→ **WHAT IS BEING ASKED**
List each line of the data that holds the word "screenshot".

→ **PROVIDED DATA**
________________________________________

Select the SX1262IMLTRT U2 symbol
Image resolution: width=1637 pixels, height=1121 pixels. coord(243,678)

________________________________________

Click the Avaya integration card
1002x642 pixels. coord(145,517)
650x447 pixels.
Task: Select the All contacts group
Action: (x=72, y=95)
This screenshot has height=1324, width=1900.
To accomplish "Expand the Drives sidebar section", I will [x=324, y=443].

________________________________________

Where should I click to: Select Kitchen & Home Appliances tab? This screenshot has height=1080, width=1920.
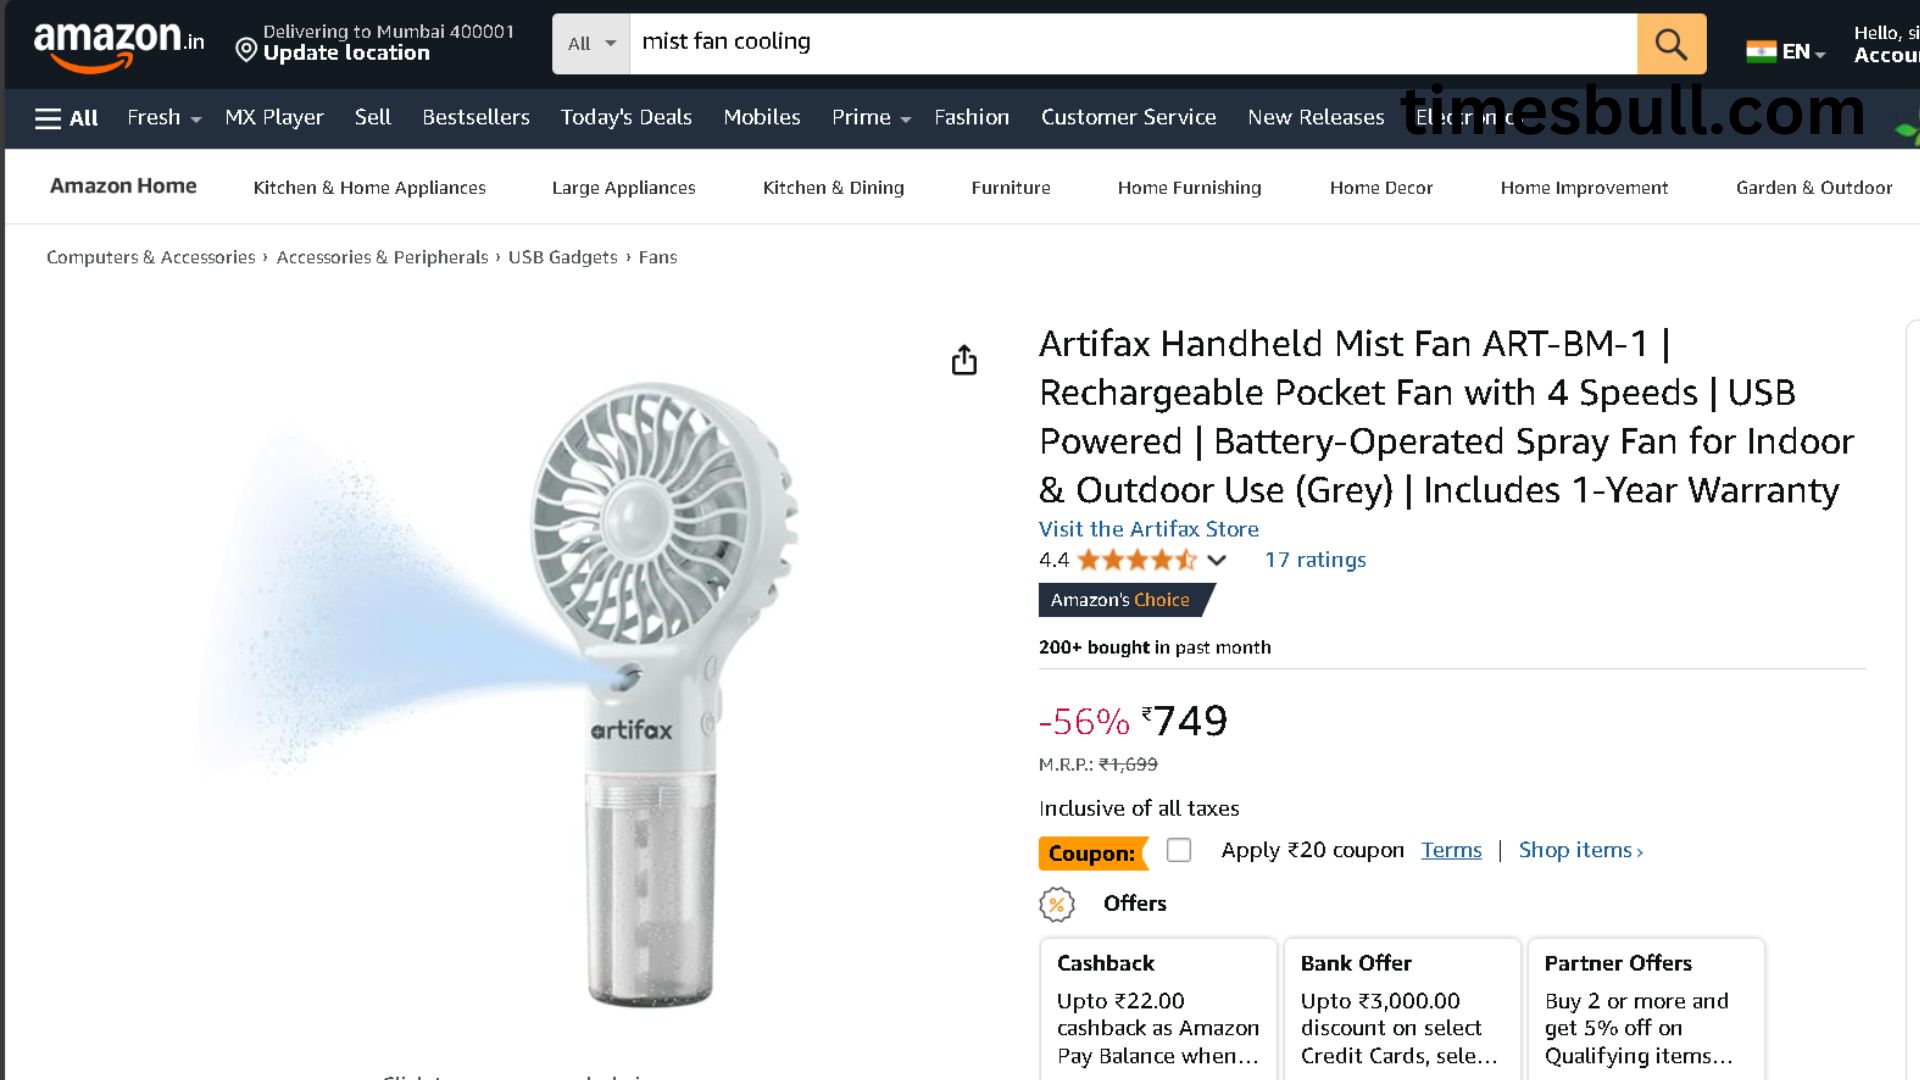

________________________________________

→ **EXERCISE OUTPUT**
This screenshot has height=1324, width=1900.
Where should I click to: Select Kitchen & Home Appliances tab? This screenshot has height=1080, width=1920.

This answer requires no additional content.